Porter laments that "the history of research ethics governance in Canada reveals recurrent concerns expressed by political scientists and other SSH [social sciences and humanities] researchers that indicate the inappropriateness of the [ethics] regime for SSH research, and that also create the impression that the regime is a juggernaut that continues on its trajectory, relatively impervious to criticism." (495)
Porter then offers a helpful capsule history of the debates leading up to Canada's present policy statements. From an American perspective, they look pretty good. In contrast to the Belmont Report, which calls for informed consent and harms-benefit assessment without specifying the types of research to which it applies, Canada's Tri-Council Policy Statement declares:
certain types of research— particularly biographies, artistic criticism or public policy research—may legitimately have a negative effect on organizations or on public figures in, for example, politics, the arts or business. Such research does not require the consent of the subject, and the research should not be blocked merely on the grounds of harms-benefits analysis because of the potentially negative nature of the findings. (496)
Unfortunately, Porter finds that in practice, research ethics boards ignore such guidance. For his own article, he was asked to specify questions in advance, destroy data, and write long explanations of his research plans. And he warns of even stricter regulation ahead.
Porter attributes the imposition of biomedical ethics and regulation on non-biomedical research to the clout that biomedical researchers have in government and universities. There are more of them, they have more money, and they care more about ethics--since they face more serious ethical challenges. As a result, "the growth of a biomedically oriented but unified research ethics regime has appeared as a seemingly unstoppable trend in Canada." (498) Rather dismally, Porter suggests that the only thing that will stop that trend is its own ability to alienate researchers until "opposition on the part of SSH researchers will increase and the legitimacy of the arrangements will be damaged, as will the ability of the regime to elicit the degree of voluntarism and acceptance that is needed to sustain it." (498)

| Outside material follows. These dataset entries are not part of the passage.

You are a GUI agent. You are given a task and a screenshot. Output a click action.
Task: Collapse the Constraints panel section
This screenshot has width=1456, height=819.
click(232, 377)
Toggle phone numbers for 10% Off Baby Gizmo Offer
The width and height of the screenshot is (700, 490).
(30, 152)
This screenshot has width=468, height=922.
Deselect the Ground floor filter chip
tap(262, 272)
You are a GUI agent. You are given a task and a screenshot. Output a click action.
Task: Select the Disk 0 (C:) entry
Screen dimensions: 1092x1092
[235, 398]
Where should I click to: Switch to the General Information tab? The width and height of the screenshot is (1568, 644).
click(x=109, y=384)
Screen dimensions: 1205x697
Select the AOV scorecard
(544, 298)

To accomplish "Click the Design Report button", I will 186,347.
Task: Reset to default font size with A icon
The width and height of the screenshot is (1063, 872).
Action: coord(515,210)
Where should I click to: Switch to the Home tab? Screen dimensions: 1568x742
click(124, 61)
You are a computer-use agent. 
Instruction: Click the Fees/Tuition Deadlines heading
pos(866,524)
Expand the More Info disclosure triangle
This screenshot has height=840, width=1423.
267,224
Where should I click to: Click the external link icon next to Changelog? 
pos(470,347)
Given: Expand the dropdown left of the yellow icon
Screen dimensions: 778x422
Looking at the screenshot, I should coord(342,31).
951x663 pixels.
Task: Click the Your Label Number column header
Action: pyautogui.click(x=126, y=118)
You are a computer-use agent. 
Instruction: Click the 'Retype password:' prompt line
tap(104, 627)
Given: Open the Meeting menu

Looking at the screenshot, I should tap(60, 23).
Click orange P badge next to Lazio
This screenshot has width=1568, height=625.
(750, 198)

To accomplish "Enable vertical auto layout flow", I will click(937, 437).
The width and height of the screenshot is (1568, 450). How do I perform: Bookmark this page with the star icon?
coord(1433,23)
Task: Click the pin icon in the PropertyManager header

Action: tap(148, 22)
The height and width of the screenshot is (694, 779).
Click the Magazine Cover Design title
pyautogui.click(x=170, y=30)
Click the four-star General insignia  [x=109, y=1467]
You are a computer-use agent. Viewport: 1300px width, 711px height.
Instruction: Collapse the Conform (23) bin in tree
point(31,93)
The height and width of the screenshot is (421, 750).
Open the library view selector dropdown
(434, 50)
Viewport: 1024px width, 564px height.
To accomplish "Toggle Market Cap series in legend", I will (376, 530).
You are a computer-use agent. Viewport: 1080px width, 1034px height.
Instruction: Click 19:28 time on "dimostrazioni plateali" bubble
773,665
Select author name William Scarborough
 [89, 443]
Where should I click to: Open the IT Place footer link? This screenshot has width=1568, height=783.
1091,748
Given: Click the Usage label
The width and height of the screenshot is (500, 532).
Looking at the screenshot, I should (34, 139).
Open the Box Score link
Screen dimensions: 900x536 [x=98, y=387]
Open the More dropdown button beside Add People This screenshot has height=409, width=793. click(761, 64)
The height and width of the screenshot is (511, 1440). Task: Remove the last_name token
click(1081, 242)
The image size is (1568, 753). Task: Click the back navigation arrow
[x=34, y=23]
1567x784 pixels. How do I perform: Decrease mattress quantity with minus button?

Perhaps for lack of space, Porter does not consider another possibility: that the social sciences will internalize the medical ethics implicit in the "unified research ethics regime." The American Anthropological Association took a big step in this direction in 1998, with the adoption of a code of ethics that comes close to rejecting the idea that research "may legitimately have a negative effect on organizations or on public figures." If the ethics regime grows stronger in Canada and elsewhere, and more social scientists follow the AAA's line, it may be that young people interested in "critical research," as Porter puts it (496), will seek careers in journalism, rather than in university scholarship. To use a Canadian example, if Russel Ogden were writing for a newspaper, no one would be blocking his research.